URGENT help : sorting lines of a file

R

Rajshekhar

Problem :

Given a text file as input, sort the lines and store in the specified
output file. The sorting need not make any differenciation with
regards to the characters (whether it is alpha / numeric /
alphanumeric / special). It can compare them using the ASCII value.

IMP *********** The program should not hardcode the number of lines in
the file in ANY manner. In other words, the program should keep
dynamically allocating memory as it reads from the file.

IMP *********** You should *not* assume and hardcode the number of
words in the file. (a convenient usage of a huge array of structures
is strictly prohibited)


how do i make sure that , i cant hardcore the no.of lines and what
kind of data structure to use ?


please help me .........its urgent.

Thanks :)
 
B

Barry Schwarz

Problem :

Given a text file as input, sort the lines and store in the specified
output file. The sorting need not make any differenciation with
regards to the characters (whether it is alpha / numeric /
alphanumeric / special). It can compare them using the ASCII value.

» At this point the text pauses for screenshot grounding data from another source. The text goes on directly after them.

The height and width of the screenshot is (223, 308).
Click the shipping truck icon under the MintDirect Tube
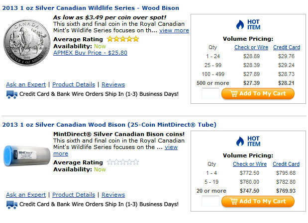coord(12,205)
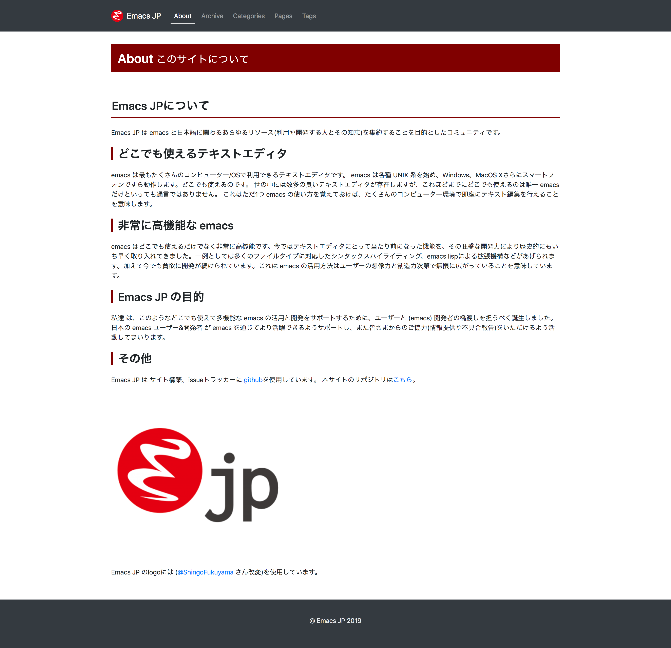The height and width of the screenshot is (648, 671).
Task: Click the dark red About banner
Action: tap(335, 58)
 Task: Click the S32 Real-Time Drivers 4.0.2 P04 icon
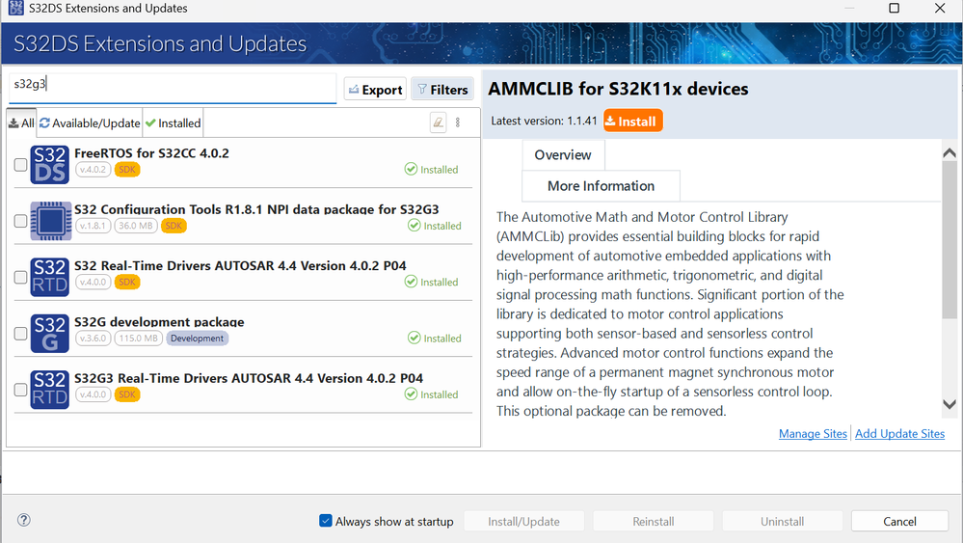(x=49, y=277)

IMP *********** The program should not hardcode the number of lines in
the file in ANY manner. In other words, the program should keep
dynamically allocating memory as it reads from the file.

IMP *********** You should *not* assume and hardcode the number of
words in the file. (a convenient usage of a huge array of structures
is strictly prohibited)

This makes no sense since you are not interested in the words, only in
the characters. Were the instructions to not assume the maximum
number of characters and you copied it wrong for us.
how do i make sure that , i cant hardcore the no.of lines and what
kind of data structure to use ?


please help me .........its urgent.

No it is not urgent. It is homework.

One approach is to use a linked list. Each node would contain a
pointer to char that points to a dynamically acquired buffer.

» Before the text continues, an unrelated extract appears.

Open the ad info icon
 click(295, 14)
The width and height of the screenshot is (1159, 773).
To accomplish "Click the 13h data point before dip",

Another approach is to use a dynamic (and therefore adjustable) array
of pointers to char where each pointer points to a dynamically
acquired buffer. Hint: this approach will make it easier to use
qsort.
 
O

osmium

"Rajshekhar"
Problem :

Given a text file as input, sort the lines and store in the specified
output file. The sorting need not make any differenciation with
regards to the characters (whether it is alpha / numeric /
alphanumeric / special). It can compare them using the ASCII value.

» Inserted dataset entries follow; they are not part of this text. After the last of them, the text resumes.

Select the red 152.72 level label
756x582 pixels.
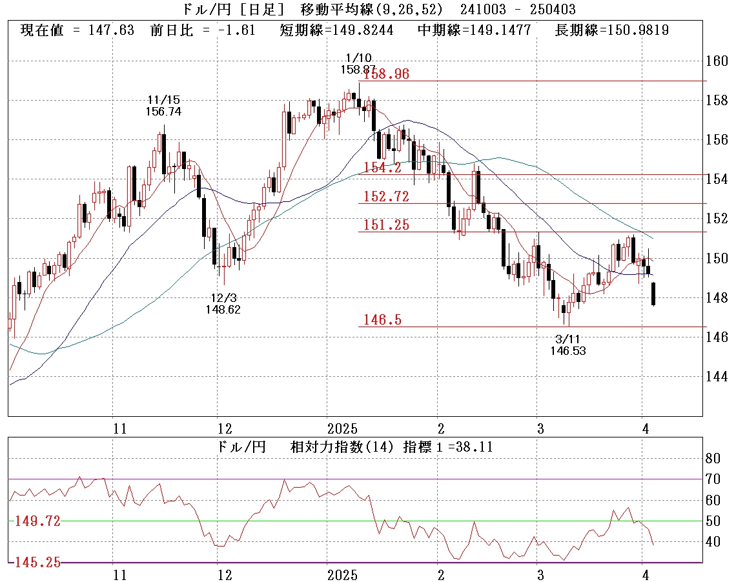tap(386, 196)
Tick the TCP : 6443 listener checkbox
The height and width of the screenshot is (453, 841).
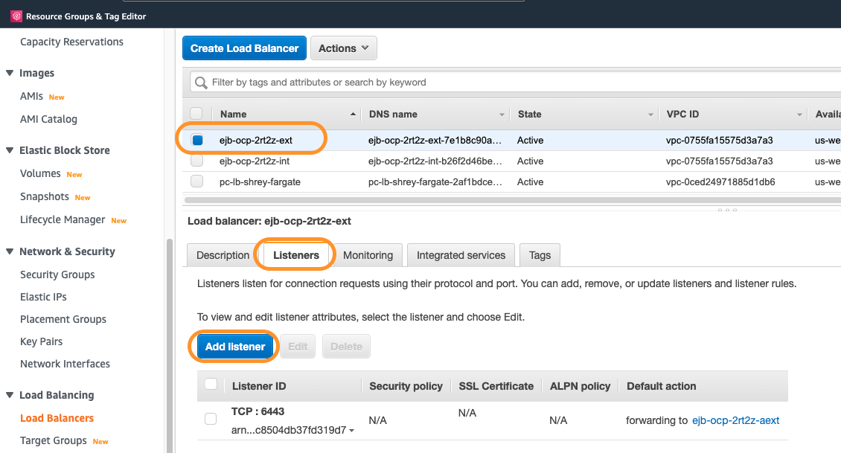click(211, 420)
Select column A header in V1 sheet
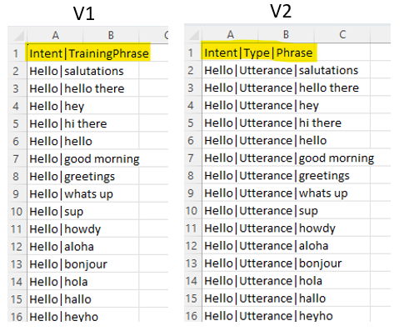This screenshot has height=331, width=404. click(x=55, y=35)
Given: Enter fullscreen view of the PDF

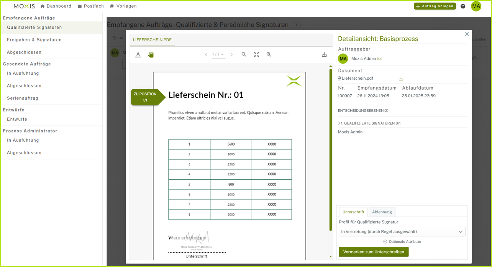Looking at the screenshot, I should [x=256, y=54].
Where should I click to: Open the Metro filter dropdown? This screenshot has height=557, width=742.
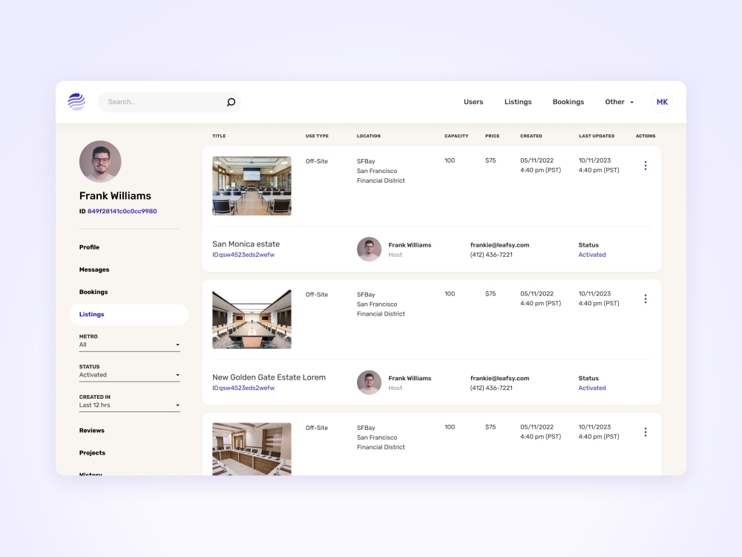(x=129, y=345)
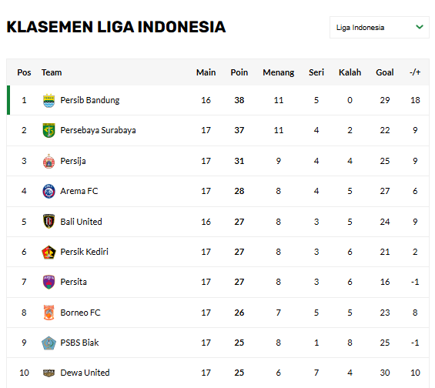Select the PSBS Biak pentagon badge
Image resolution: width=435 pixels, height=388 pixels.
coord(49,343)
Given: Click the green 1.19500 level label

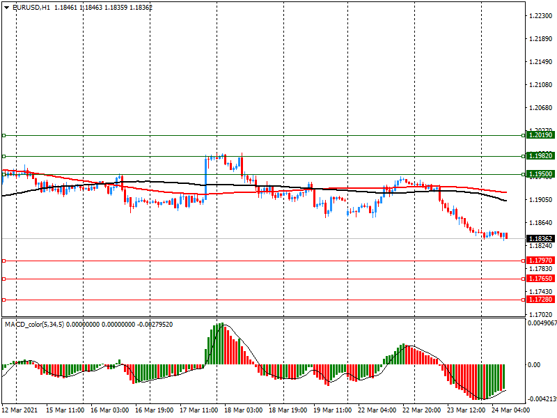Looking at the screenshot, I should [540, 174].
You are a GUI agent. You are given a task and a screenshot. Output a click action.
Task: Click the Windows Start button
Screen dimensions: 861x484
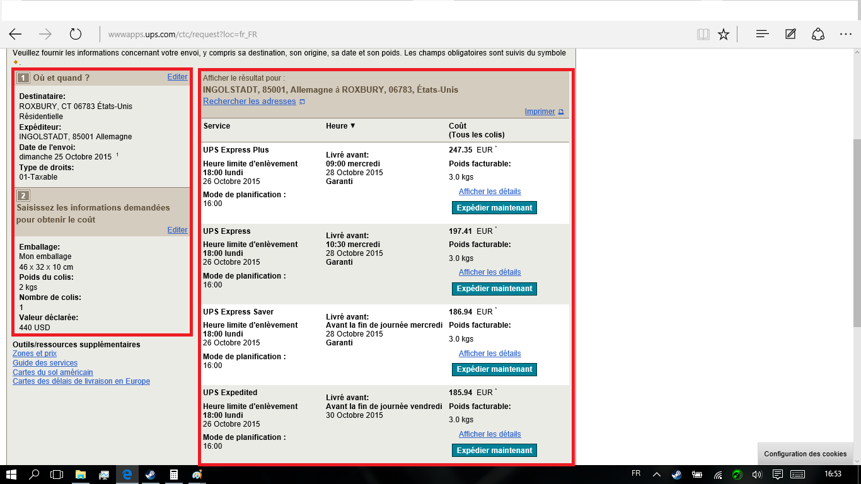click(x=11, y=475)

IMP *********** The program should not hardcode the number of lines in
the file in ANY manner. In other words, the program should keep
dynamically allocating memory as it reads from the file.

IMP *********** You should *not* assume and hardcode the number of
words in the file. (a convenient usage of a huge array of structures
is strictly prohibited)


how do i make sure that , i cant hardcore the no.of lines and what
kind of data structure to use ?

Make a tree. When you get done reading and inserting the file is already
sorted! A fundamental question is "How do you handle duplicates lines?" One
answer, for a student exercise, is to assume that won't happen. In that
case each node simply corresponds to the text of a line. Write a routine to
read a line of unknown length and then put it in a properly sized array.
Each non-null leaf in the tree points at one of these arrays.

The hardest part of writing a tree is handling the removal of nodes, and you
don't have to do that in this exercise.

Modify if, as and when you encounter problems.
 
E

Ed Prochak

Remark in passing: This is too strong a condition for
any computer with finite resources.

No it isn't. What is missing is a description of how to fail when the
limit is reached. But the limit is in the OS, not in the application
program. (E.g. think of the cp command in UNIX. it is limited by the
size of the file system, but internally it contains no such limit
value.)

[remaining good advice kept]
The problem statement hints about using a dynamically-
allocated memory area and expanding it if it turns out to
be too small. Do you know how to do this? If not, review
your notes from earlier classes or ask your teacher.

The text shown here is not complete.